During the encirclement of Allied troops at Dunkirk in 1940, the ensign Amyot d'Inville commands one of the escort ships that shuttles between the continent and England to ensure the evacuation of Allied soldiers. This young aristocrat of old Norman nobility is not a career officer of the "Royal".
He is a reservist who does not hesitate to challenge the hierarchy. At the time of the armistice, unlike the majority of sailors, he chose to join Free France.
He then joined, on July 22, 1940, the marine rifle battalion, which had to fight at earth. He commanded a company there, under the command of Lieutenant Commander Détroyat. After the unfortunate confrontation in Dakar against their compatriots who had remained loyal to the Vichy government, a transport of British troops landed the Gaullist volunteers in Suez in April 1941.
The marine riflemen were then integrated into the 1st Free French Division (DFL).
And it will be the fratricidal campaign in Syria against the French troops of General Dentz. Commander Détroyat was killed there and Amyot d'Inville was wounded on June 17, 1941 by French bullets. Barely recovered, he took command of the battalion which left for Palestine and Egypt before heading to the desert.
On February 15, 1943, the Red Pompons settled in the entrenched camp of Bir Hakeim, where they served 40 Bofor anti-aircraft guns. The sailors of Lieutenant Commander Amyot d'Inville face the Messerschmitts and the Junkers. After their heroic resistance, the defenders of Bir Hakeim go to rest in Egypt, then they return to Libya to take part in the battle of El-Alamein.

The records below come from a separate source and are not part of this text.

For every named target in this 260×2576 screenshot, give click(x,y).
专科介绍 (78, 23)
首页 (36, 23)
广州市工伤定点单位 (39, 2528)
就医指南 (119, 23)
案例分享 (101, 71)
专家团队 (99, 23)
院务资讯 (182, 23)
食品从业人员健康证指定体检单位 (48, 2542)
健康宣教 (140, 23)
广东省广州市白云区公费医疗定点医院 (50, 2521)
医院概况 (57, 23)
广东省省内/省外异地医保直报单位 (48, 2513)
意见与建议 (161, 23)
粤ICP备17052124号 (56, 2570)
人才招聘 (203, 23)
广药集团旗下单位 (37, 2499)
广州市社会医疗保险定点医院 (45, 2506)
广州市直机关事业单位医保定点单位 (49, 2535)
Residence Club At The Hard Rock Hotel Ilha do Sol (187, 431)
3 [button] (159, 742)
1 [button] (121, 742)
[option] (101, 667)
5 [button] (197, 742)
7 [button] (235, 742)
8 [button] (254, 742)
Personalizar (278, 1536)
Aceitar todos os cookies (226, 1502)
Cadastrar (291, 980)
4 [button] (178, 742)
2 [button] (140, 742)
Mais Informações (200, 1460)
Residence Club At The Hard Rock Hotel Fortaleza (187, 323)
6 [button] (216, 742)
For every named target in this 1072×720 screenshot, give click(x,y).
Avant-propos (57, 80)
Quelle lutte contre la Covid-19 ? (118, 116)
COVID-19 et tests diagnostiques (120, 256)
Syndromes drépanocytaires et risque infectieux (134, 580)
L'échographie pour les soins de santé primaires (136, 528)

Three thousand kilometers of desert and fighting lead them to Tunis. The unit was then transformed into a reconnaissance battalion with nearly two hundred armored vehicles.
The Italian campaign will be carried out like a ride by the "marine riders" of Commander Amyot d'Inville.
On June 3, 1943, the Jeep of the man all his sailors call, as on board of a warship, "the Pasha", or even sometimes, by derision, "the Admiral", jumps on a mine. Hubert Amyot d'Inville was killed instantly. Tall and thin, this nephlegmatic husband officer, with the look of a fox, is remembered as one of the most popular leaders of men in Free France.